WHAT THE EXERCISE ASKS
Wherever pictures occur in the entries below, leave them out and retype the rest exactly.
══ MATERIAL TO PROCESS
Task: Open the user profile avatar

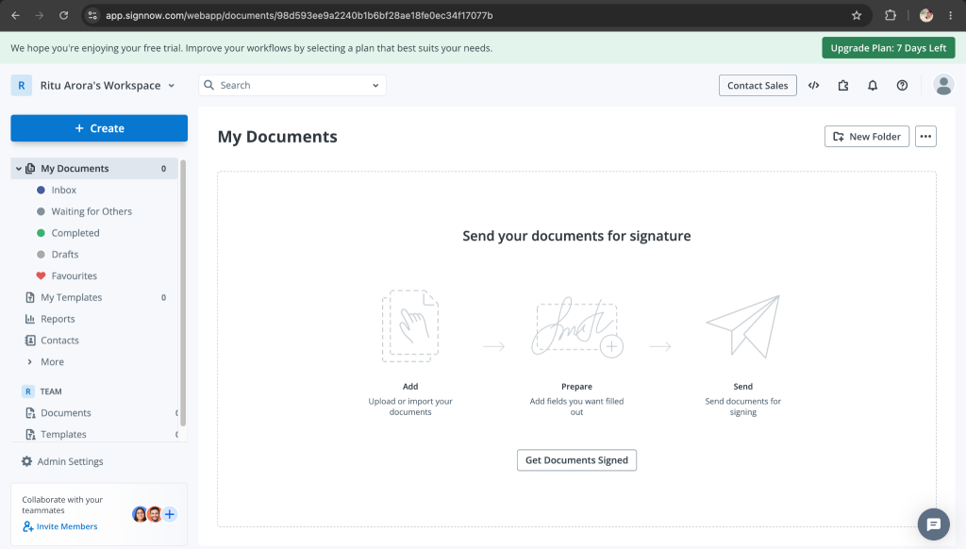Action: tap(943, 85)
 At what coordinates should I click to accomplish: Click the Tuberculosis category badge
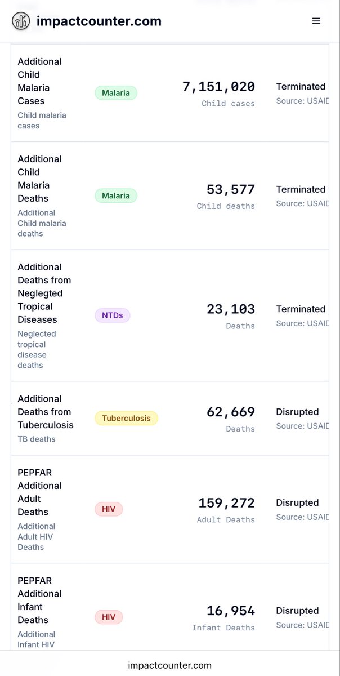pos(126,418)
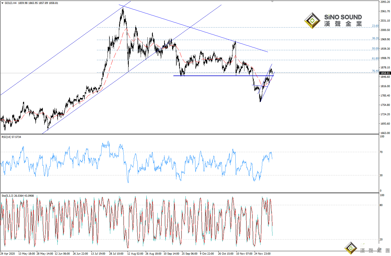Click the Sino Sound diamond logo icon
The height and width of the screenshot is (256, 391).
click(312, 20)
════
TASK OUTPUT
Task: Open the user profile avatar

Action: tap(943, 85)
 At what coordinates should I click to accomplish: Click the Tuberculosis category badge
pos(126,418)
Click the Sino Sound diamond logo icon
The height and width of the screenshot is (256, 391).
click(312, 20)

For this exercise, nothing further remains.